Segment Start: Study text
Amelioration of cardiotoxic impacts of diclofenac sodium by vitamin B complex.

OBJECTIVE

The safety of Non-steroidal anti-inflammatory drugs (NSAIDs) use in clinical practice has been questioned. Clinical studies indicate that these drugs cause adverse cardiovascular effects. The aim of this study was to investigate the protective role of vitamin B complex against the cardiotoxic potency of diclofenac sodium induced cardiac damage.

MATERIALS AND METHODS

Diclofenac sodium was administered intraperitoneally to rats at either 1.5 mg or 3 mg/kg body weight for 14 consecutive days. Vitamin B complex (1.6 mg B1, 1.6 mg B6 and 16.7 µg B12/kg body weight, i.p.) was co-administered daily for 3 weeks along with diclofenac administration to rats intoxicated by either of the two doses.

RESULTS

The results revealed that co-administration of vitamin B complex with diclofenac to rats intoxicated by either of the two doses, markedly ameliorated increases in serum markers of cardiac damage, including, (AST), creatine kinase-MB (CK-MB) as well as decreases in phosphoglucoisomerase (PGI) and lactate dehydrogenase (LDH) activities in cardiac tissue compared with intoxicated rats. The B complex also could markedly attenuate the decreases in cardiac antioxidant enzymes namely, glutathione reductase (GR), glucose-6-phosphate dehydrogenase (G-6-PDH) and catalase (CAT) compared with diclofenac intoxicated rats. Beside, the vitamin B complex successfully modulated the increases in serum glucose, serum lipid profiles, triglycerides (TGs), total cholesterol (TCh) and low density lipoprotein (LDL-C) as well as the decrease in the high density lipoprotein (HDL-C) in response to diclofenac toxicity.
Segment End: Study text
Segment Start: Collected material
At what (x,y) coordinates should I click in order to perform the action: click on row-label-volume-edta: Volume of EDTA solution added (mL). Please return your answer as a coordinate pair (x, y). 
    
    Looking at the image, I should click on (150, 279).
Segment End: Collected material
• Exercise description:
Rewrite the diclofenac study text from "The safety of" up to and including "the two doses.", substituting "mice" for "rats". Rely only on the diclofenac study text, not on the material.

• Response for this exercise:
The safety of Non-steroidal anti-inflammatory drugs (NSAIDs) use in clinical practice has been questioned. Clinical studies indicate that these drugs cause adverse cardiovascular effects. The aim of this study was to investigate the protective role of vitamin B complex against the cardiotoxic potency of diclofenac sodium induced cardiac damage.

MATERIALS AND METHODS

Diclofenac sodium was administered intraperitoneally to mice at either 1.5 mg or 3 mg/kg body weight for 14 consecutive days. Vitamin B complex (1.6 mg B1, 1.6 mg B6 and 16.7 µg B12/kg body weight, i.p.) was co-administered daily for 3 weeks along with diclofenac administration to mice intoxicated by either of the two doses.